For his role in Nero's glory, Balbillus was rewarded by being appointed the Prefect of Egypt. Unlike many others, he survived the fearful carnage during the Emperor's reign. Another astrologer who drew up Nero's chart at the time of his birth is said to have taken one look at it before fainting with horror.

a death foretold

Succeeding Roman emperors were not so greatly preoccupied with astrology, although Vespasian (9-79ce) not only consulted Balbillus but also allowed games to be held at Ephesus in his honour - the Great Balbillean Games were held until well into the 3rd century. Hadrian and Septimus Severus were adherents; the latter covered the ceilings of his palace with astrological paintings

- including one of his own horoscope.

Belief in astrology was bolstered by the apparent ease with which astrologers could foretell events in the lives of the emperors. What the public did not know was that many of the emperors went out of their way to deliberately fulfil the predictions, in order to show how favoured they were by the heavens.

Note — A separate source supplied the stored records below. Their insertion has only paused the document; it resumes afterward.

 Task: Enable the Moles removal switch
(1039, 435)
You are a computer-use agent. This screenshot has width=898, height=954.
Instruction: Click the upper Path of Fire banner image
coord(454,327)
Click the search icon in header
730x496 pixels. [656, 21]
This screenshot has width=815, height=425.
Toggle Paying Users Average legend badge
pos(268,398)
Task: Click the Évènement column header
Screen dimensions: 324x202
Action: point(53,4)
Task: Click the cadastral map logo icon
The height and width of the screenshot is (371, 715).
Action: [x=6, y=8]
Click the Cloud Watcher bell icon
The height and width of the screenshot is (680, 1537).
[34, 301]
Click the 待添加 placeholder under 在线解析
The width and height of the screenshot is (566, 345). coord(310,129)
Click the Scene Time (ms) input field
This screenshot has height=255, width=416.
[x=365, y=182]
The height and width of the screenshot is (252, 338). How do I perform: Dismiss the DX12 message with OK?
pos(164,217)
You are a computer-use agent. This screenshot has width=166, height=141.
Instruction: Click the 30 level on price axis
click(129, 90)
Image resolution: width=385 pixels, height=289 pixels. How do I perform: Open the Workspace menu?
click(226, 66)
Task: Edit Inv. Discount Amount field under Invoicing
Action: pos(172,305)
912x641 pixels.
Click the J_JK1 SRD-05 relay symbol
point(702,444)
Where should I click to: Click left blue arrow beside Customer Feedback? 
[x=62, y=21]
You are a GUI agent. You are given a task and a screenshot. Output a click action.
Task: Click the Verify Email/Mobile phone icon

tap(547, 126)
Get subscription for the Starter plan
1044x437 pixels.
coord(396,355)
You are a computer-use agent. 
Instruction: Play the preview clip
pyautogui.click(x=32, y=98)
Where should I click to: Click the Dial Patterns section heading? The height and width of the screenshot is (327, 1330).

During successive reigns, life for astrologers alternated between the placid and the exhilarating. Exciting times were far more common, as most emperors were continually apprehensive about plots against them. Anyone who possessed a copy of an emperor's chart was naturally suspected of advising one or more plotters.


When exiled to Rhodes, Tiberius is said to have consulted many astrologers about his future, killing them the moment they had interpreted his horoscope. When the astrologer Thrasyllus examined his charts and suggested that Tiberius had a brilliantly successful life ahead of him, the future Emperor manoeuvered him to the edge of a

perilous cliff and, preparing to throw him over, asked, "And what do you see for yourself?" Thrasyllus replied, "I am in terrible danger." Much impressed, Tiberius spared the astrologer, and when recalled as Emperor relied continually on him for advice, rarely making a move without it.


There was still a great deal of belief in astrological forecasting. Vespasian's son Domitian (51-96ce), for instance, became distinctly nervous when several astrologers predicted his death. As the time announced for it came nearer and nearer, he grew even more edgy. He sent for an astrologer, Ascletarius-Asclation, and asked him if he could foretell his own death. The astrologer replied that he could: he would be torn to pieces by dogs. Domitian had him executed immediately to dispel the prediction. As the astrologer's body was awaiting cremation, however, a sudden rainstorm put out the fire and a pack of feral dogs destroyed the corpse.

The following day, as the time of his forecast death drew closer, Domitian grew increasingly nervous. Finally, to placate him, his courtiers assured him that the fatal hour was past. Much relieved, he decided to take a bath. As he was doing so, an assassin broke in and stabbed him to death.